• **WHAT YOU ARE ASKED TO DO**: Word for word, give again the lines of the material below, from the one holding "Given: Click the" to the last, with nothing added.

• **DATA FOR PROCESSING**:
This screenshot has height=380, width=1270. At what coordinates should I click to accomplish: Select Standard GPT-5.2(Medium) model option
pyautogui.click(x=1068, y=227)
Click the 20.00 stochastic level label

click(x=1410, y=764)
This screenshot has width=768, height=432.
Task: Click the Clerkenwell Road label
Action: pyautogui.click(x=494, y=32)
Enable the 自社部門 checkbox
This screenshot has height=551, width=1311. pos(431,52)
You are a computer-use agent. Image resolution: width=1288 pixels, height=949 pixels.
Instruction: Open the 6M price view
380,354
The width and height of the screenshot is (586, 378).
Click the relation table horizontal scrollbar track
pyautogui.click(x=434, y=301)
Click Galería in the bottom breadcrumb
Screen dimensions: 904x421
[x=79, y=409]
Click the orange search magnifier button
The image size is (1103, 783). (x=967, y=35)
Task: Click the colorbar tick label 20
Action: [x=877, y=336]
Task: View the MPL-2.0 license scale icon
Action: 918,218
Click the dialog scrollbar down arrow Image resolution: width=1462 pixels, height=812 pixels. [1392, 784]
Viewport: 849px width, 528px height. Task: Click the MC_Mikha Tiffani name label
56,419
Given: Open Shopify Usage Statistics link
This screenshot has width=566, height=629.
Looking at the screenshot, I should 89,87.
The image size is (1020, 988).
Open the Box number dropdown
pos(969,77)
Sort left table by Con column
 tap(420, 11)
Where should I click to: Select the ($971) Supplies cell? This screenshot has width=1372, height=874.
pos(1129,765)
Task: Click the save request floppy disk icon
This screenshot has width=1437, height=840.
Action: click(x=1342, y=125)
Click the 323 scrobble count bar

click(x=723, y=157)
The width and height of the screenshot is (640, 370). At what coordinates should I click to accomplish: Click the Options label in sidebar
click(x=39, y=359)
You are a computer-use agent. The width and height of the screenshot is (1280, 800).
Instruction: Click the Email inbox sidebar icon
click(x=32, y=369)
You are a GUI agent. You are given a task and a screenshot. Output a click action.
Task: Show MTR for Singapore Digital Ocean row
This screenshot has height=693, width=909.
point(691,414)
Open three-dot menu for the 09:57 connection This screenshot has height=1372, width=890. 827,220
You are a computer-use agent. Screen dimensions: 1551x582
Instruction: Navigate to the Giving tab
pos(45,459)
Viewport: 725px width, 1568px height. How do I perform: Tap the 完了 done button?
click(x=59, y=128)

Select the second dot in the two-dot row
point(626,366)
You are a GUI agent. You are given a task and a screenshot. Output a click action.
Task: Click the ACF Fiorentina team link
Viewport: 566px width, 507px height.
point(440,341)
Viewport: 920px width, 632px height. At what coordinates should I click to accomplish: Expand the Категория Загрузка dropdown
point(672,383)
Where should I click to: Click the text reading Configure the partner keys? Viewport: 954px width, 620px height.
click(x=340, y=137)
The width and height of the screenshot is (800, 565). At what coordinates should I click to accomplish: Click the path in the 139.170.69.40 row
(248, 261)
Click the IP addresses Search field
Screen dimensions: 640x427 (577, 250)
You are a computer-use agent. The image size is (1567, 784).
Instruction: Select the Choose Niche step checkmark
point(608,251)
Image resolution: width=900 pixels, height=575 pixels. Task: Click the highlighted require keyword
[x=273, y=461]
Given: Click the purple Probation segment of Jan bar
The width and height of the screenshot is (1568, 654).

• **SOLUTION FOR THIS PROBLEM**:
Given: Click the purple Probation segment of Jan bar
The width and height of the screenshot is (1568, 654).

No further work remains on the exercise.